La récente intervention en Syrie est l’occasion de revenir sur le rôle et la responsabilité de l’exécutif dans la conduite des opérations. Le débat entre légitimité et légalité est ouvert.
La guerre, le Président et la Constitution (T 995)
War, the President and the Contiution
The recent intervention in Syria is an opportunity to revisit the role and responsibility of the executive in the conduct of operations. The debate between legitimacy and legality is open.
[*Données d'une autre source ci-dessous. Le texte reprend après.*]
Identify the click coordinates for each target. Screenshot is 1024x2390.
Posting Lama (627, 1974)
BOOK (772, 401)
La France a donc bombardé la Syrie, événement qui ne relève que de l’anecdote et que tout le monde aura vite oublié, y compris le régime dictatorial visé. Ce qui est plus conséquent en revanche est la béance qui est apparue en filigrane des discours justifiant l’opération. Ce ne sont pas simplement des installations chimiques, des centres de recherche ou des postes de commandement qui ont été touchés, mais les fondements de valeurs qui ont fait la suprématie de l’Occident et qu’il est lui-même en train de méthodiquement saper.
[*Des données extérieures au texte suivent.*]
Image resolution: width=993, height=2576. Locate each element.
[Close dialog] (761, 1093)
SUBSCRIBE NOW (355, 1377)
Guerre du droit, guerre au droit
On ne reviendra pas sur une diplomatie de bac à sable qui permit à Kadhafi de planter sa tente sur les Champs-Élysées pour l’éliminer ensuite, et accueillit Assad sur la même avenue un jour de 14 juillet pour lui retirer aujourd’hui sa Légion d’Honneur. On n’insistera pas sur le scandale que constitue l’utilisation de gaz par l’armée syrienne, mais pas des bombes au phosphore au Yémen par l’armée saoudienne. Enfin, on passera rapidement sur les scrupules louables à faire respecter les résolutions de l’ONU sauf celles concernant la question palestinienne qui constitue pourtant l’œil du cyclone depuis cinquante ans.
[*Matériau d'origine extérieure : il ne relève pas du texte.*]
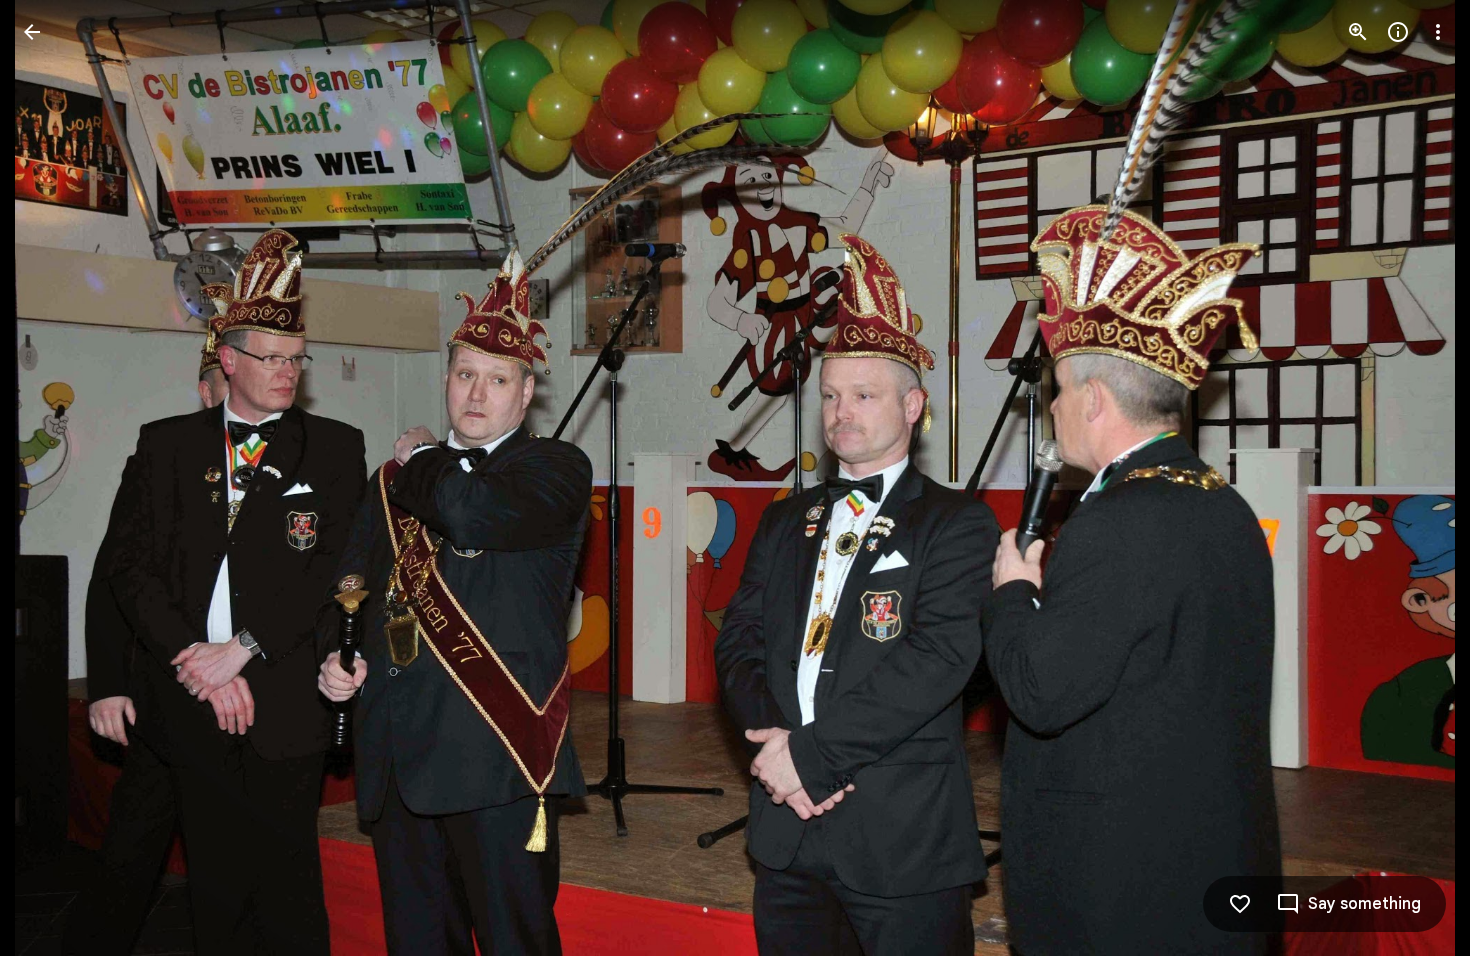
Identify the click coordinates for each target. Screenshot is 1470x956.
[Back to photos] (32, 32)
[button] (56, 478)
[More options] (1438, 32)
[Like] (1240, 904)
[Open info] (1398, 32)
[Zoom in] (1358, 32)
Tout a été également dit de l’illégalité au regard du droit international des frappes de la nuit du 13 au 14 avril 2018 : la France n’avait aucun mandat de l’ONU pour agir et n’était pas en état de légitime défense. Les défenseurs de cette action n’ont d’ailleurs pas porté le fer sur ce terrain, se retranchant derrière le fameux « droit » d’ingérence. Leurs arguments sont légitimes et recevables : personne ne prend la défense d’Assad, personne ne conteste qu’il soit nécessaire de mettre fin au massacre de son peuple. Simplement, ils n’ont aucune valeur au regard du droit. On peut retourner la question dans tous les sens, prétendre casuistiquement que bombarder un État souverain n’est pas lui déclarer la guerre, il n’en demeure pas moins que la France a violé la Charte des Nations unies. L’aurait-elle fait au nom de l’efficacité, qu’on a toujours d’excellentes raisons d’écarter la règle de droit, cet emmerdement qui s’efface de plus en plus devant la « supériorité démontrable de l’existence d’un fait », comme s’en désolait déjà le philosophe George Steiner, il y a presque un demi-siècle.